2. Review of the SOC 341 Report of Suspected Dependent Adult/Elder Abuse dated 11/28/23, showed Resident 3 got punched by his roommate. LVN 2 heard a noise from the room and saw Resident 3 was standing in front of Resident 4. Resident 4 had his left hand balled up and was observed bleeding. Resident 3 was also observed bleeding from his nose and upper lip.
a. Medical record review for Resident 3 was initiated on 11/29/23. Resident 3 was admitted to the facility on 11/22/22.
Review of Resident 3's History and Physical Examination dated 11/22/23, showed Resident 3 could make his needs known but could not make medical decisions.
Review of Resident 3's Change in Condition Evaluation dated 11/27/23 at 2115 hours, showed LVN 2 heard a loud commotion inside the room while the door was closed. When LVN 2 entered room, he saw Resident 4 standing in front of Resident 3 in between resident beds. Resident 4 was standing with his fist balled up and bleeding. Resident 3 was noted with his nose bleeding and a small scratch to the upper lip measuring 0.2 cm x 0.2 cm. When LVN 2 asked residents what happened, Resident 3 stated, "... he [Resident 4] hit me because of the light."

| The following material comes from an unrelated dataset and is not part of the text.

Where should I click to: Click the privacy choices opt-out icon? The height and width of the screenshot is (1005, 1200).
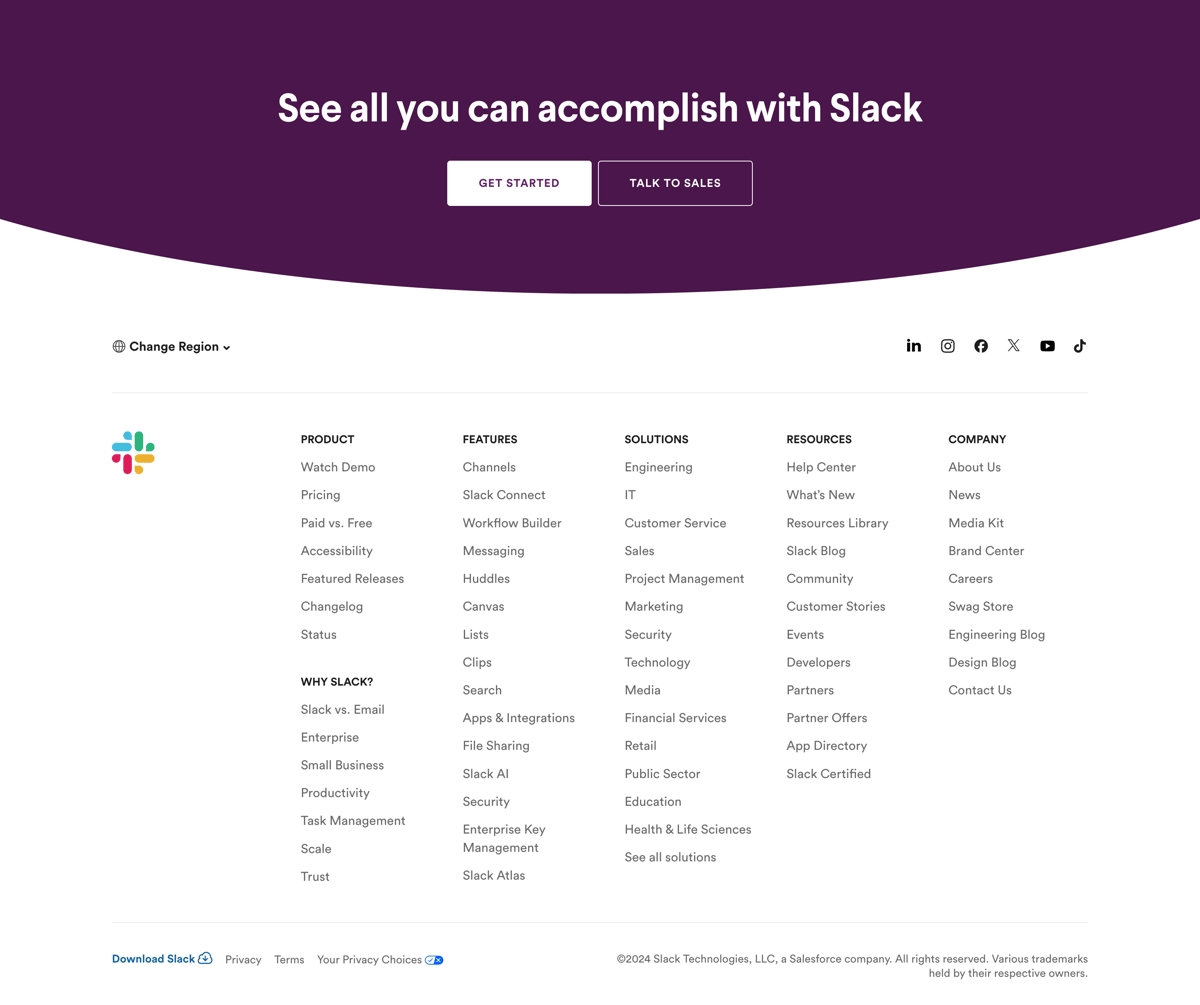(434, 959)
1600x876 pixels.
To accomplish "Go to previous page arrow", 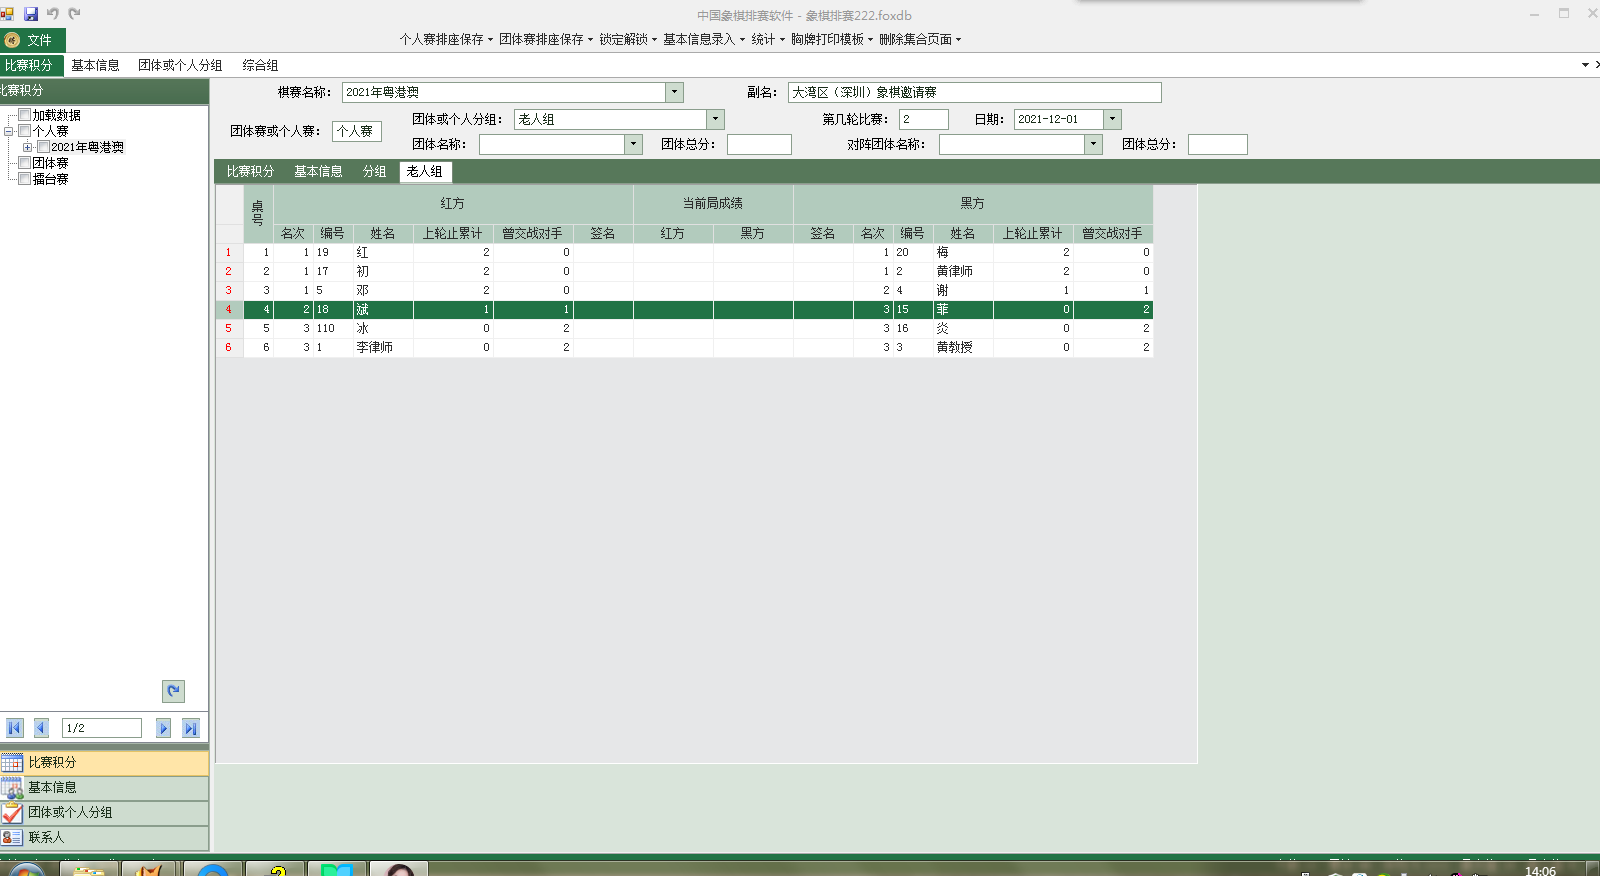I will pyautogui.click(x=41, y=728).
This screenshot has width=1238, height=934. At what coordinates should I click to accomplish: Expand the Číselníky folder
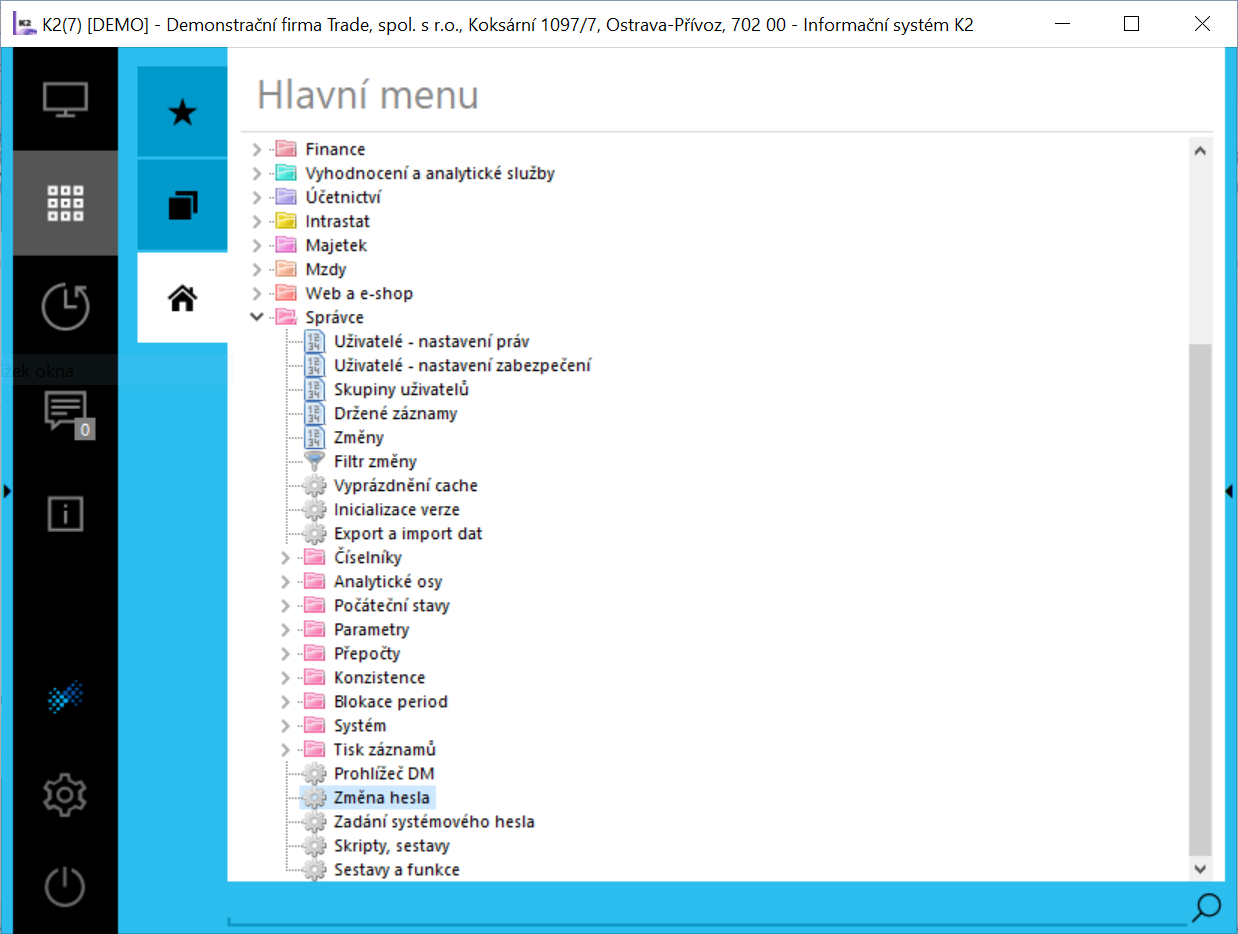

b. Medical record review for Resident 4 was initiated on 11/29/23. Resident 4 was originally admitted to the facility on 2/18/22, and readmitted on 11/17/22.
Review of Resident 4's MDS dated 10/14/23, showed Resident 4 was cognitively intact.
Review of Resident 4's Progress Note dated 11/27/23, showed at 11/27 at approximately 2115 hours, a facility staff member heard a loud noise coming from Residents 3 and 4's room. When the facility staff entered the closed room, Resident 4 had his left fist balled up and bleeding from that hand. Resident 4 stated he repeatedly requested for Resident 3 to turn off the light; however, Resident 3 refused and insisted the light would stay on all the time. Resident 4 stated he went to Resident 3's side of the room to turn off the light; however, Resident 3 did not let him. Resident 4 stated Resident 3 attempted to punch him; however, Resident 4 punched Resident 3 first. The Progress Note showed Resident 4 suffered a left-hand abrasion measuring 2.5 cm x 0.2 cm, from the altercation.
Review of Resident 4's Progress Notes dated 11/28/23, showed Residents 3 and 4 had an altercation when Resident 4 punched Resident 3 in the face after Resident 3 refused to turn off the light in the room they share. Resident 4 sustained a laceration to the left hand after punching Resident 3.
On 12/4/23 at 1520 hours, an interview and medical record review was conducted with RN 1. RN 1 stated LVN 2 reported Resident 3 wanted to turn his room light on; however, Resident 4 wanted the light off. Resident 4 then went to Resident 3's bed to turn off the light. Resident 3 did not want Resident 4 to turn off the light. Resident 3 wanted to hit Resident 4, but before he could hit Resident 4, Resident 4 punched him instead.
This violation had a direct or immediate relationship to the health, safety or security of the residents.